Still: The Journal: Josh Gibson was married by age 18 and widowed by age 19 after his wife died giving birth to their twins. He was dead by age 35. Yet his short life was full of significant ups and downs. A hallmark of your poems is the brutal honesty of this collection, especially the things we hear from Josh Gibson and from his son Josh, Jr. Gibson wasn’t perfect, so what kind of trials did you face as the poet/researcher/storyteller in separating the mythology of Gibson from the reality of his short, turbulent life?
Dorian Hairston: I love this question! I always try to remind people that I am not setting out to present this narrative as fact or truth. Instead, it is a story designed to help us better understand grief, race, family, and most importantly love. I found myself at the beginning of this project trying desperately to separate the myth or legend from the truth. What I settled on was that they don’t necessarily have to be in conflict with one another. I can use mythos to tell truths about ourselves. Ultimately, that is all a myth is or does anyway.
However, I did want to present Josh honestly. He is, as you articulated in your question, not perfect. I wanted to make sure that I didn’t present him as flawless or above reproach. Some of these poems were hard to write, but impossible not to include. These were points where I struggled because I want my idols to be perfect, and that is never the case.
Ultimately, by the end of the book, I didn’t feel like I had to separate the Black Truth (to quote my own work) from myth. If I’m successful, my reader doesn’t care about how far the homers went. If I’m lucky, all they want to do is find someone, give them a hug, maybe even a kiss, and go catch a baseball game.
Still: In your author’s note that prefaces your book, you write: “Baseball history, much like the history of this country, is often the story of a bunch of fascinating truths that a minority tries to cover with some rather boring lies.” Can you talk a bit about that claim and how it relates to your collection?
Hairston: This is not a knock on all the great baseball players of the dynasty that was the early 20th century Yankees, but they did not have to play the best. Babe Ruth wasn’t facing Satch, Yogi Berea didn’t have to worry about Cool Papa Bell swiping bags, and Danny MacFayden wasn’t trying to strike out Josh Gibson. There comes a point in your education—if it’s a public education worth anything despite the constant attempts to cut our funding—when you realize that the story you were told, while not true, is nowhere near as cool or fascinating as the truth.
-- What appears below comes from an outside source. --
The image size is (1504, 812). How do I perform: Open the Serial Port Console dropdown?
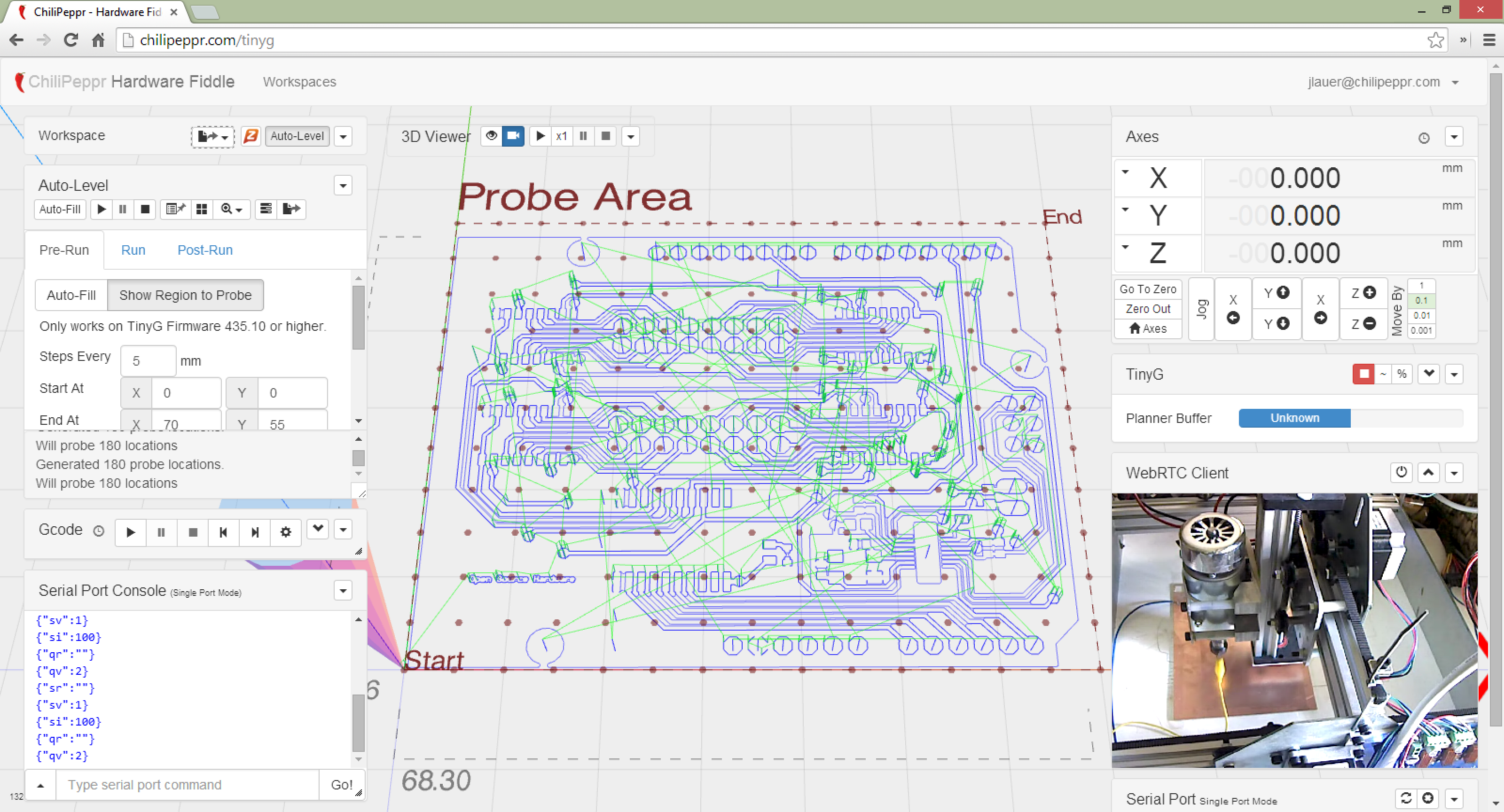coord(343,591)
For example, I was told that Jackie Robinson paved the way for Negro League Players to enter Major League Baseball because the MLB had decided it was the right thing to do. It comes as a great shock to discover that first, he was one of many folks who helped kick open doors so that later generations need not knock. Second, there were already players playing on teams (some of which were better ball players all around) and those teams existed in communities that relied on the institution of Negro League Baseball to provide opportunities for enjoyment, entertainment, employment, and significant contributions to the local economy.
Robinson openly criticized the Anthem and the treatment the nation that so proudly sings it was willing to subject him and his fellow countrymen and women to. It is great to see MLB hire and consider women for roles that hold significant decision-making power and legitimize their intellect and creativity in real opportunities to move organizations forward. However, this is yet another moment where the MLB is way too late to the game. Effa Manley’s Newark Eagle’s, which she co-owned with her husband Abe, won the Negro World Series in 1946, the year before Jackie Robinson’s debut with the Dodgers. She managed Leon Day, Larry Bobby, Monte Irvin, and Biz Mackey, all of whom are Hall of Famers and played for her on the same team—a team that beat Kansas City’s Monarchs in a 7-game series. Effa Manley was also rather vocal about her opposition to Branch Rickey’s means for integration which did not include compensating the teams that the players were being poached from. The boring part of these specific histories is that the ideas, concepts, or celebrations are presented to the public as if they are new. We have had plenty of models for what is right and what we must do to be civilized and that is what is most fascinating about history.
Still: We love the poems spoken by Hooks Tinker. His voice is compelling and memorable in the way he speaks about baseball, American history, Black history, and Josh Gibson—often mixing those themes in the same poem. Tell us a bit about who Hooks Tinker was, and can you share some insights into finding his voice for this collection? What’s your favorite Hooks Tinker poem and why?
Hairston: I know of no other way to say this, I love that you love Hooks Tinker! Tinker was a player-manager for the Crawfords and is often credited with discovering Josh. He died in 2000 when I was only six years old, so I never got the chance to meet him. However, what I love about persona poetry is that what I don’t know I get to make up. From some of the interview transcripts and reports I’ve read about Hooks, he was a wise man and often looked at integration and the destruction of Black Ball through a rather critical lens. I do the same and thus enjoy writing in his voice. The hardest question asked thus far is which Hooks Tinker poem is my favorite. If I had to pick, it’s “The Original Dodgers.” While on the surface, it is a poem overtly painful and grotesque at its core, it highlights that Black Folk are resourceful, resilient, beautiful, musical, and would much rather spend their time with freedom instead of constantly fighting for it.